As a repeat homebuyer, you are in a completely different boat than when you bought your first home. This time around, you have to figure in selling a home, and possibly doing it before you can buy your new home. In fact, most people have to sell their home before they can buy another. So what’s the trick to selling your current home while getting ready to buy another?
Keep reading and we’ll show you how.
Put a Contingency in Your Purchase Contract
If you truly are going to buy and sell at the same time, you’ll have to protect yourself. If you can’t afford or get approved for a mortgage when you still have a mortgage, you have to sell your home. If you don’t sell it, your financing will fall through. Without a contingency in your contract stating that you have to sell your home for the contract to go through, you stand to lose your earnest money and the home you wanted to purchase.

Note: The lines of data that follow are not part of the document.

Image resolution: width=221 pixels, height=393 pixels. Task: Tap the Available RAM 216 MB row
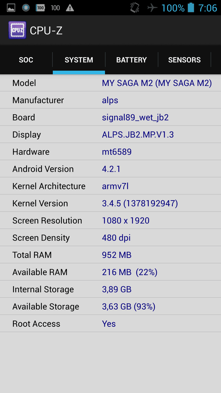click(111, 272)
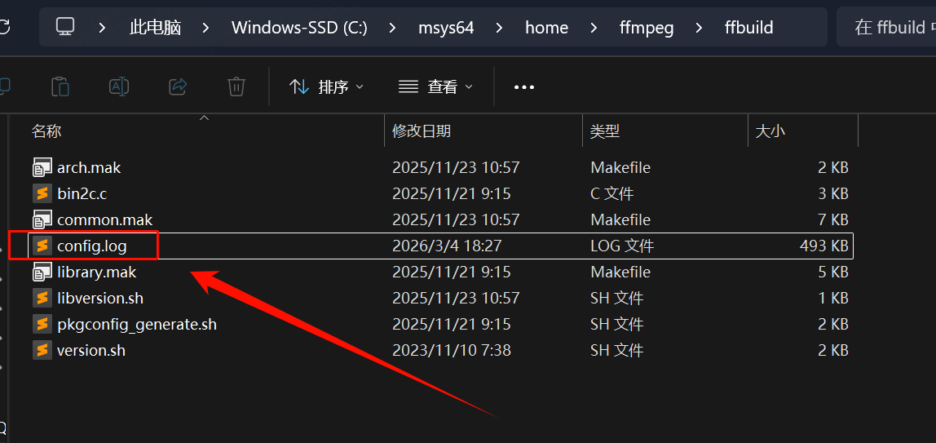Open the three-dots more options menu
Screen dimensions: 936x443
[524, 87]
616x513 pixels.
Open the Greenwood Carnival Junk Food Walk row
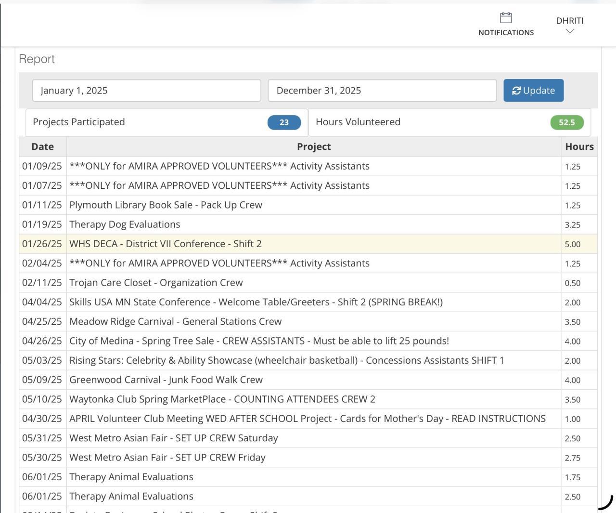pos(166,380)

Your lawyer can easily help you put the right wording into the contract that allows you the time to sell your home first. If you don’t sell it by the date stated in the contract, you can get your earnest money back and the seller can put the house you were going to buy back on the market. It’s not the ideal situation, but at least you are protected financially.
Use a Qualified Appraiser
You need an appraiser that will be honest with you about the value of your current home. Today it doesn’t pay to price it high and then negotiate down. This strategy worked in the past, but in today’s information age where everything is available on the internet, buyers know exactly what they want to pay for a home and they know when you are trying to use this strategy.

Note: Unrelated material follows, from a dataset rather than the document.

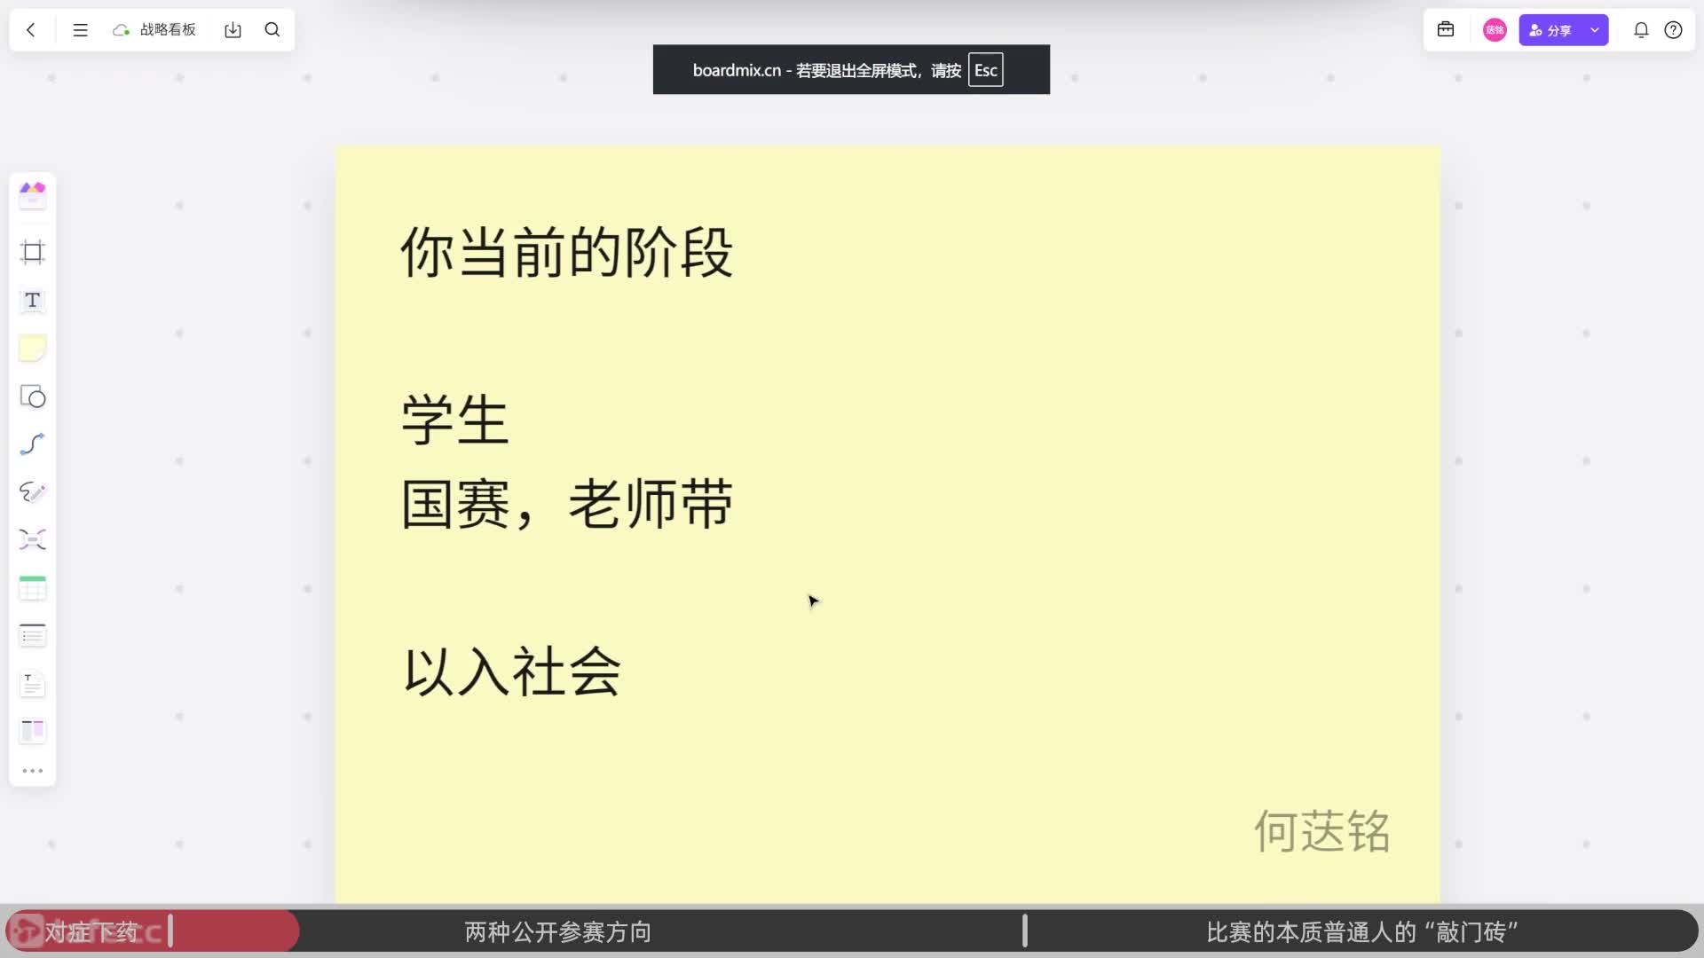Jump to 两种公开参赛方向 chapter segment
Viewport: 1704px width, 958px height.
coord(557,932)
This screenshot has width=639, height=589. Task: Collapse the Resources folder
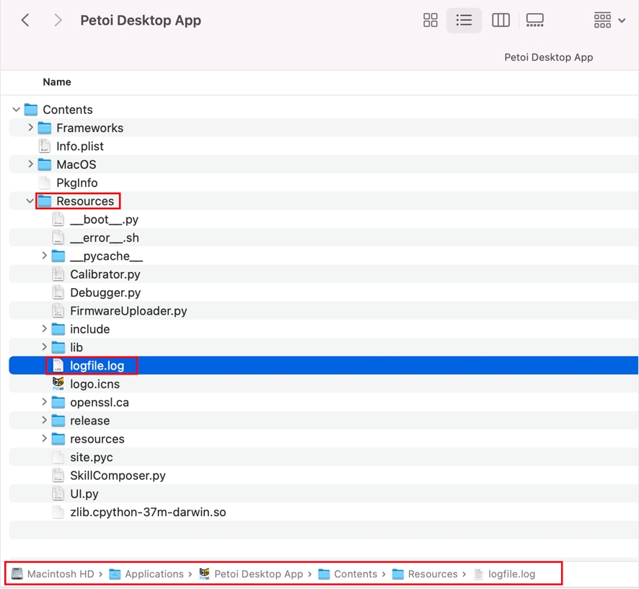pos(30,201)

Don’t waste your time. Instead, hire a qualified appraiser and let him tell you the true value of the home. He can also tell you what is wrong with the home that might be an issue for the buyer’s mortgage company. This could give you time to fix the home up, maximizing your profits. Typically, the fairer your price and the better condition the home is in, the faster it will sell.
Have a Backup Plan
No matter how well you plan, your best-laid efforts might not work out. Even if it looks like you will be able to buy and sell your home at the same time, something could go wrong. So you need to plan for the worst. The worst could look like any of the following:
- You sell your home first – If you sell your home without having a new home to buy just yet, you’ll need a temporary place to live. Figure this out early in the process when you are least stressed. This way you have that to fall back on should something happen.

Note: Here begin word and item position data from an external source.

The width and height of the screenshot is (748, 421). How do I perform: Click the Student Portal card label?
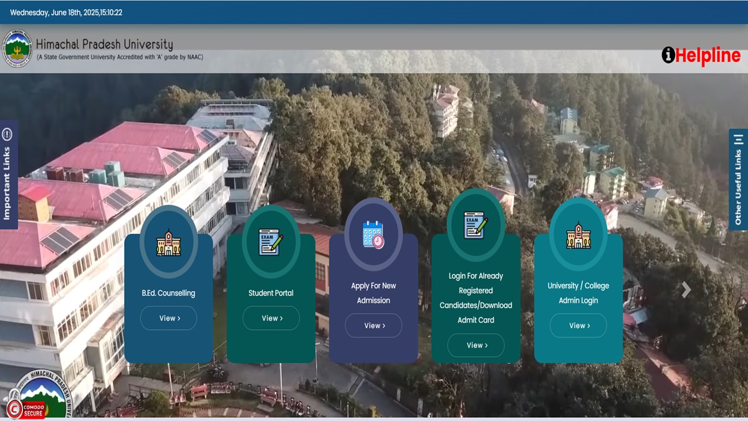(x=271, y=293)
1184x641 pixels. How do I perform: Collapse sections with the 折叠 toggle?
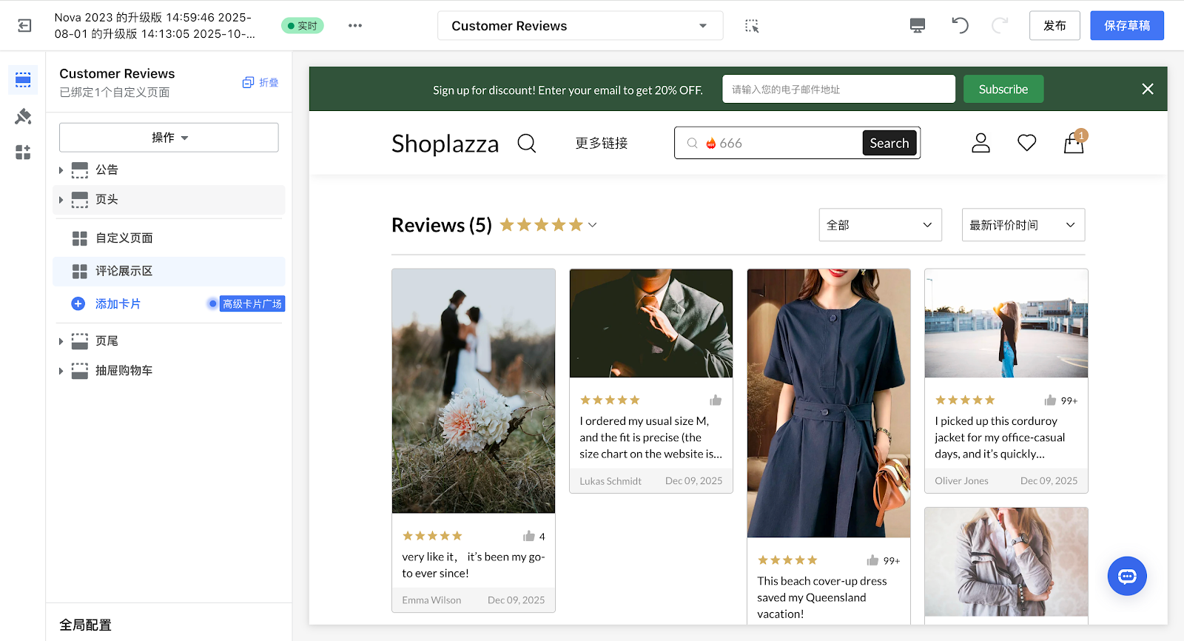260,82
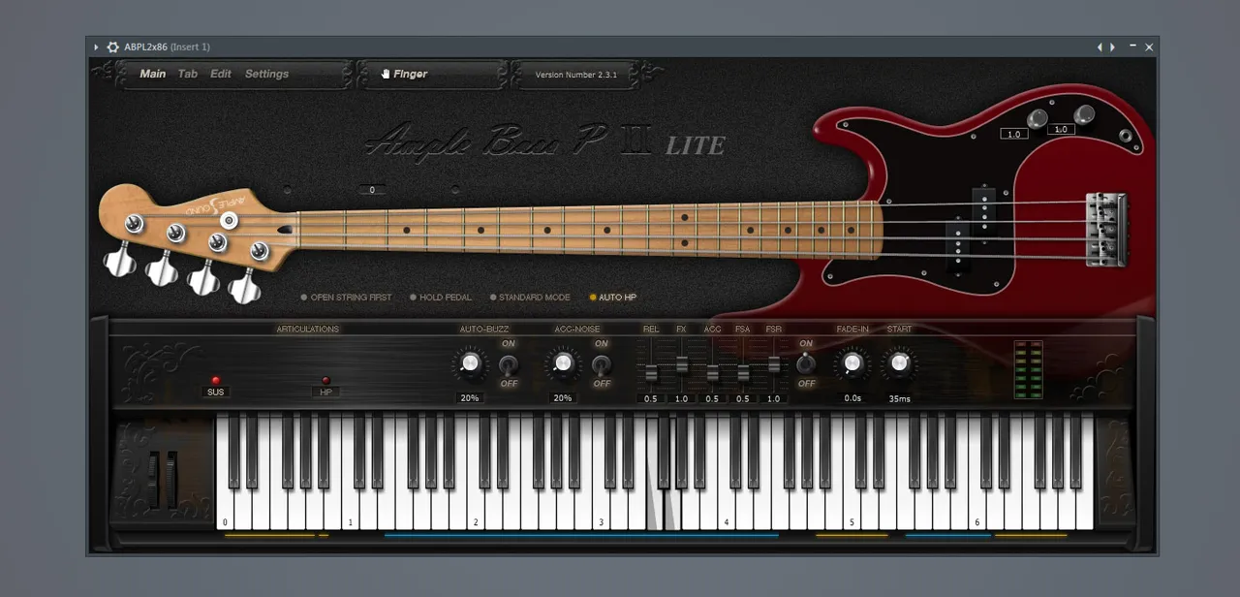
Task: Click the right preset navigation arrow in the title bar
Action: point(1112,47)
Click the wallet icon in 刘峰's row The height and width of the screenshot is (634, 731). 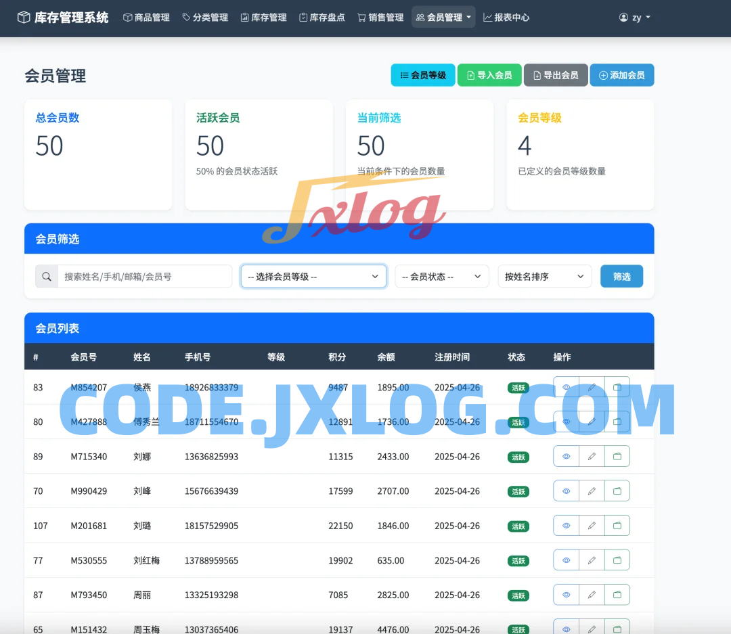617,491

- Your home purchase goes through first – If your new home is ready to close on, but your home sale isn’t, you need to make sure you can afford both mortgages. Hopefully it’s only temporary, but you need to plan for the worst. Do you qualify with both mortgages? Can you handle paying both mortgages?
- You are short the down payment with the home purchase closing first – If you relied on the down payment money to come from the sale of your home and it hasn’t sold, you could be in a bind. You can consider a bridge loan. This temporary financing helps bridge the gap between when you buy your new home and sell your current home. Again, this is something you should plan for so if it comes down to it, you have the financing ready.
We know that in a perfect world, you would close on your new home and current home at the same time. Because there are so many parties involved, though, this is rarely the case. Rather than leaving it to chance, make sure you have all of your ducks in a row. In other words, make sure you have a backup plan to take place just in case your perfect scenario doesn’t work out. The more prepared you are, the easier buying and selling a home will be.